» **Information supplied**

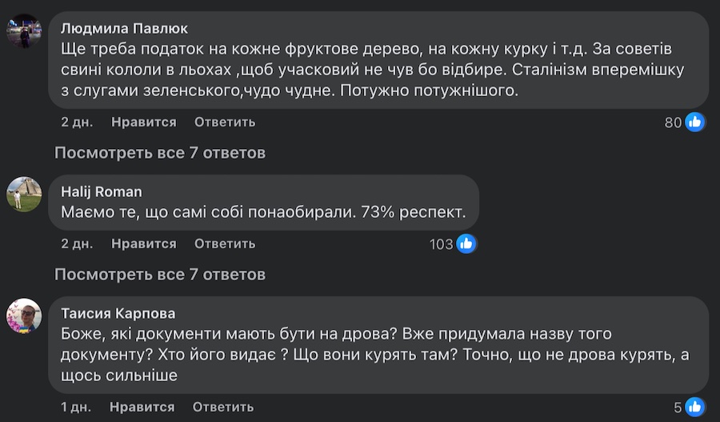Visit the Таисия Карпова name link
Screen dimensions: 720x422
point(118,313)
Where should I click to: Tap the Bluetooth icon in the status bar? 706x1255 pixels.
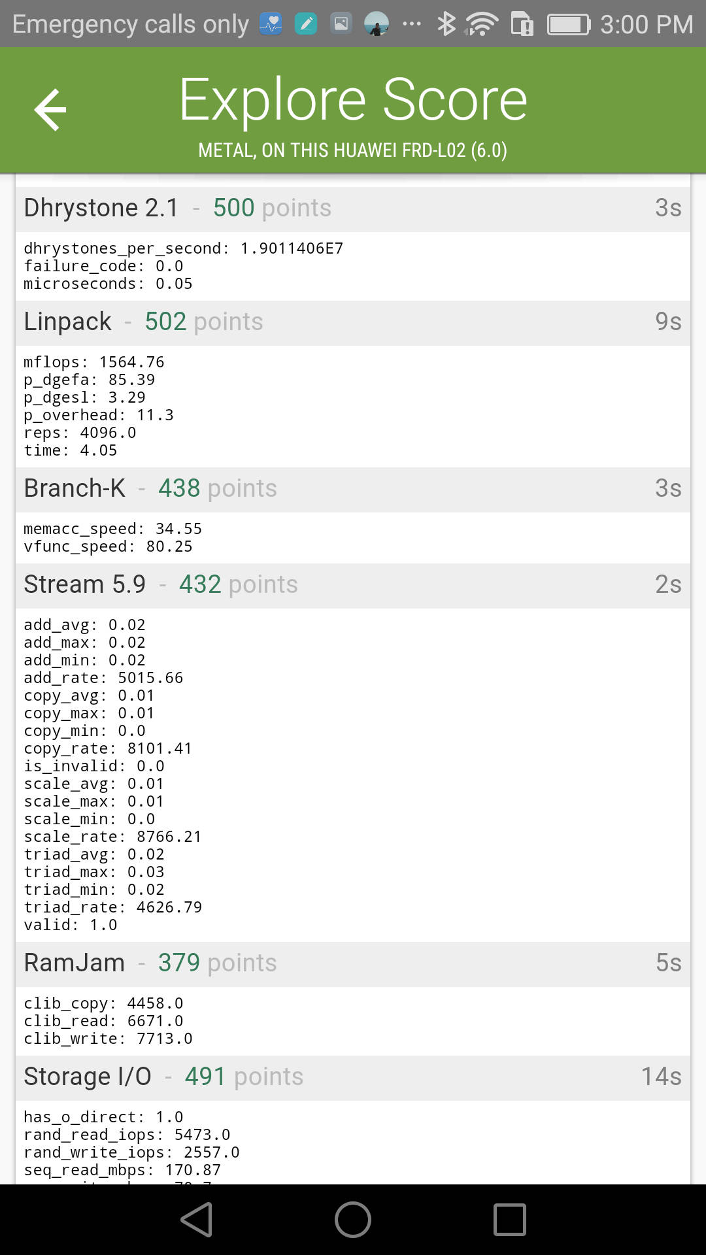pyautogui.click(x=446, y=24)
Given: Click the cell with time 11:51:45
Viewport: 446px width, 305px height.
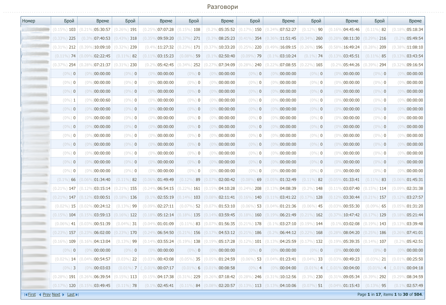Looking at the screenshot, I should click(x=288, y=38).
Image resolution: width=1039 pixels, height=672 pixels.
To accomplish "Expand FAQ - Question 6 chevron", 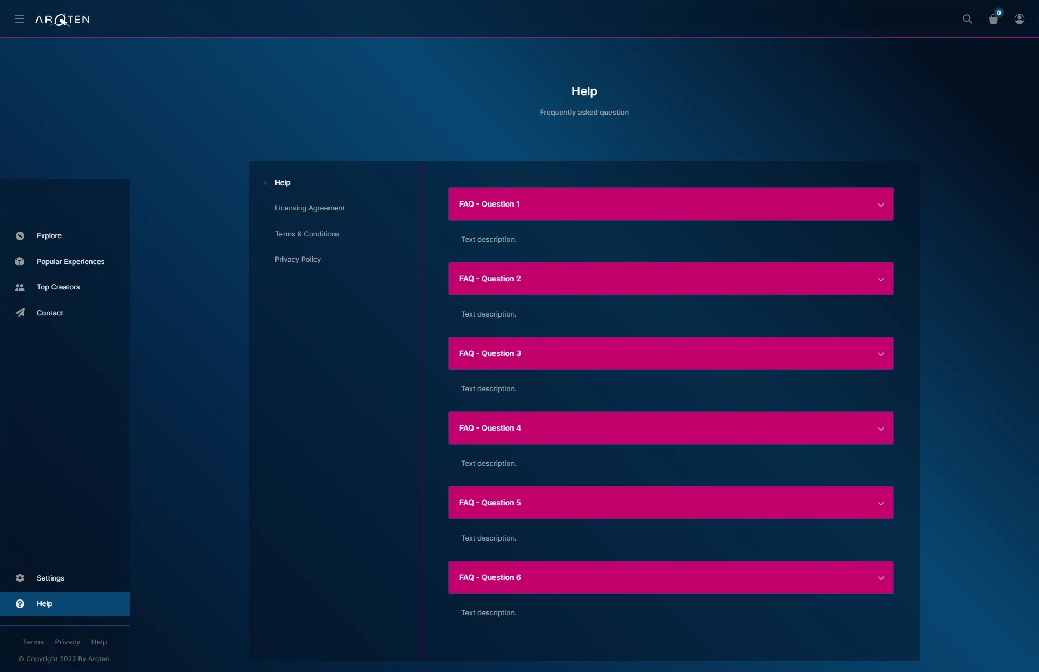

» **Task requirements**
Nothing but the lines from the one containing "Given: Click the cell with time 11:51:45" through the end of the entries should be written out, exactly and without pictures.

» **Answer space**
Given: Click the cell with time 11:51:45
Viewport: 446px width, 305px height.
Looking at the screenshot, I should click(x=288, y=38).
Image resolution: width=1039 pixels, height=672 pixels.
To accomplish "Expand FAQ - Question 6 chevron", 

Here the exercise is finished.